Speaking about education issues, Marte noted that his experience attending diverse public schools on the Lower East Side broadened his horizons and encouraged him to travel and explore the world.

On police issues, Imperiale noted she has an uncle who was a police officer, so she is not anti-cop. On a question about traffic around the Holland Tunnel, she said that cutting back the number of bike lanes, in general, in certain areas around the city could help alleviate congestion.

What will the candidates do to get the New York City Housing Authority into shape? this Lower East Sider asked.

All three candidates said, if elected, they would work to pass the long-stymied Small Business Jobs Survival Act.

About half hour in, Dashia ramped up her attacks on Marte, charging, “Everyone knows you are getting money from Wall St.’s bitch, Charles Schumer.”

Marte calmly answered that he only met Schumer once.

“I don’t know him,” he said.

The debate was moderated by Lincoln Anderson, The Villager’s editor in chief.

He later told The Villager that Imperiale apparently was referring to a photo showing Marte posing with Schumer, which Marte said was snapped at a Downtown Independent Democrats club event.

Imperiale also attacked Marte for allegedly putting a few thousand dollars of his own money into his campaign and not declaring it properly, so that he could get matching funds for it. But Marte later said this was actually money he took out from his retirement fund to live on.

“I have a vision for our district,” Marte said in his closing statement. “I’m ready.

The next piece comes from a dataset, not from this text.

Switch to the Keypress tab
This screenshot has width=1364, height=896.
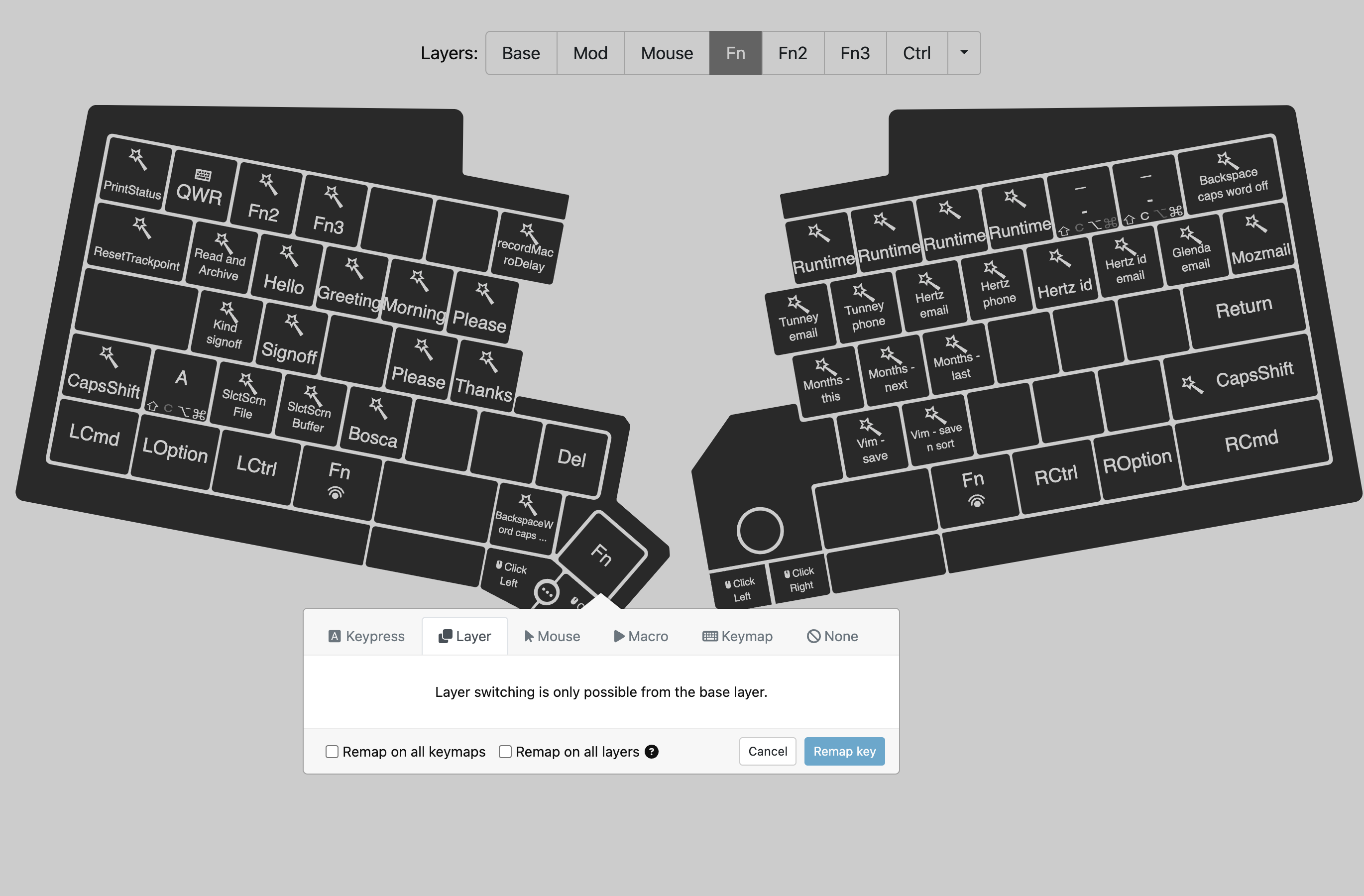click(366, 636)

I have the track record, that on Day One, I will represent the people of District 1.”

“I am not a career politician,” Imperiale said in her final remarks. “I am not backed by Wall St., I am not bought and sold or on layaway,” she said. Brandishing a photo rendering of all the supertalls planned on the Lower East Side, she said, “If it happens on the waterfront, it can happen everywhere.”

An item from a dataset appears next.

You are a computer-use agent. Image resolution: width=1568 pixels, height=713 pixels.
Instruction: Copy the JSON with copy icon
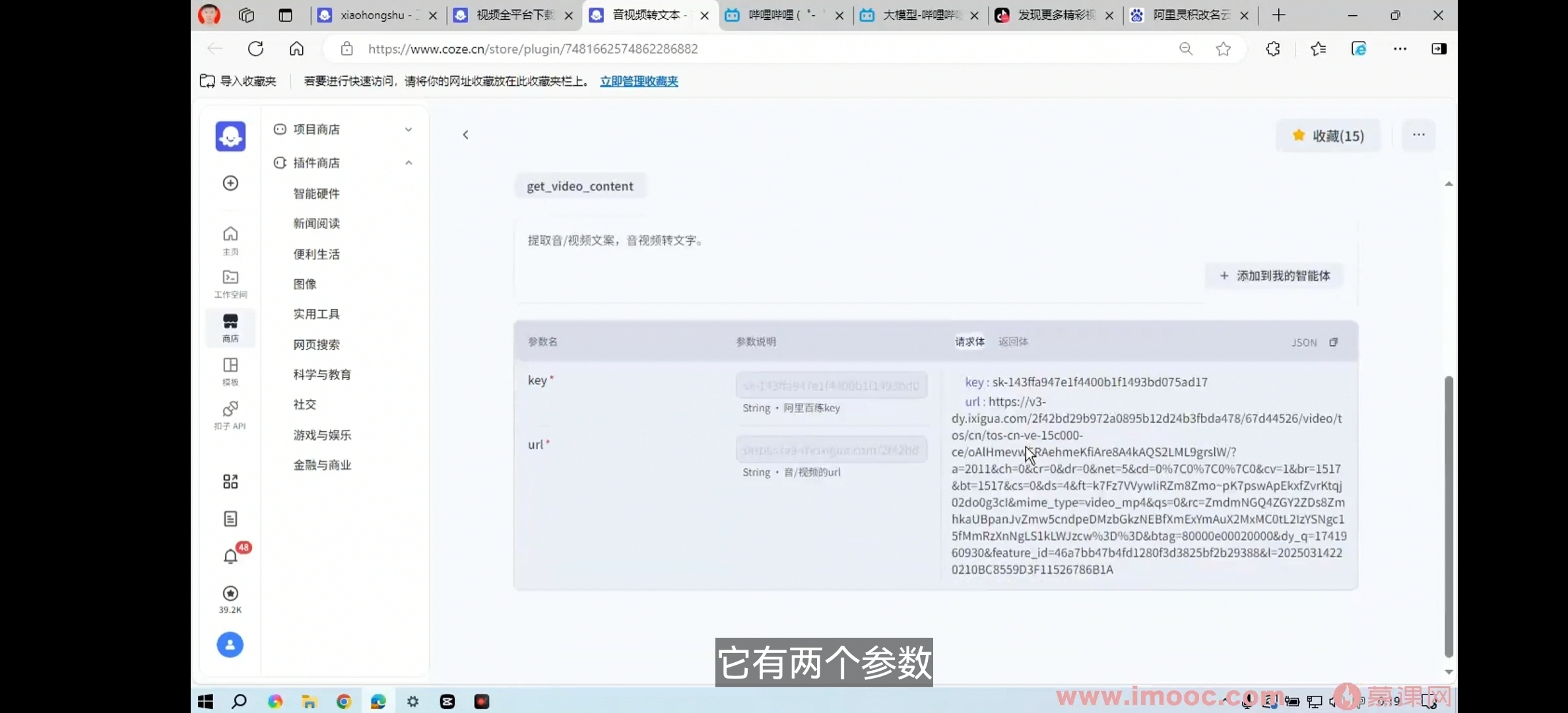pyautogui.click(x=1334, y=342)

Foldenauer reminded everyone again that Chin had ducked the debate and said he was ready for the job.

Afterward, an informal polling of audience members showed that people had been impressed by both Marte and Imperiale, in particular. People liked “the fighter” in Imperiale, but some felt her remarks — such as calling Schumer “Wall St.’s bitch” or de Blasio a prostitute— for example, would not be befitting of a councilmember. One person said Marte, even though the youngest of the bunch, was “the adult in the room” and kept his cool under fire — noting he even calmly poured Imperiale a glass of water after one of her barrages against him.